Après le traumatisme de la guerre d’Algérie, en 1959, Cabu, journaliste, dessinateur et antimilitariste s’est servi de tous les conflits meurtriers du monde pour dénoncer les armées, les fabricants et vendeurs d’armes, les profiteurs de guerre et les politiciens complices. Nous connaissons tous les caricatures de militaires grossiers et repoussants de Cabu, mais nous connaissons moins ses reportages détaillés et précis sur des tragédies comme la dictature au Chili, la guerre du Liban, les guerres de Yougoslavie, le génocide rwandais, la première guerre du Golfe, la guerre civile en Syrie, l’opération Barkhane au Mali et bien d’autres catastrophes humaines.
Au fil des nombreuses pages publiées dans Charlie Hebdo, on se rend compte, à travers les textes qui accompagnent les dessins, que Cabu fait un vrai travail de journaliste d’investigation. Ses histoires en bandes dessinées révèlent son engagement contre tout ce qui détruit les humains.
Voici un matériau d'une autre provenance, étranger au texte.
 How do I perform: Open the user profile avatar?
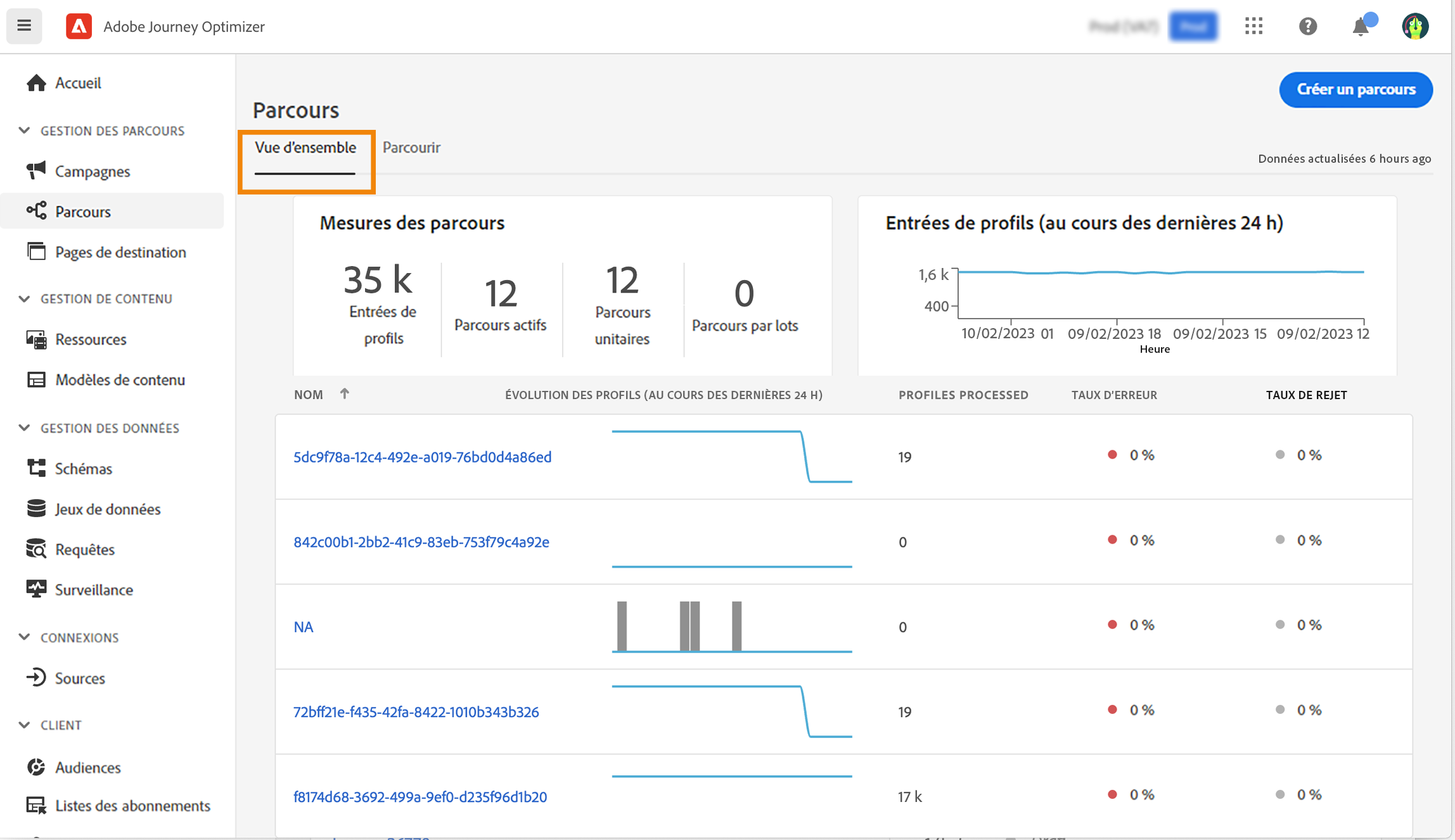coord(1415,27)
Riss écrit dans la préface du livre : « En réalité, la guerre ne nous a jamais quittés. Des guerres de décolonisation en passant par les guerres du pétrole en Irak ou contre le terrorisme au Mali, on nous a toujours donné une bonne raison de faire la guerre. Chacun classera toutes ces guerres selon ses inclinations et ses opinions politiques, mais, au bout du compte, elles finissent toujours par des carnages et des destructions inimaginables. »
Véronique Cabut ajoute sous le titre Cabu en Algérie Comment on devient antimilitariste : « Tout au long de sa vie, il ne cessera de répéter : “Les armes se retournent toujours contre ceux qui les fabriquent.” Aujourd’hui, cette déclaration prend tout son sens : ce sont des balles de Kalachnikov qui l’ont frappé le 7 janvier 2015. Cette phrase ne cessera jamais de me hanter… Il avait vu juste. »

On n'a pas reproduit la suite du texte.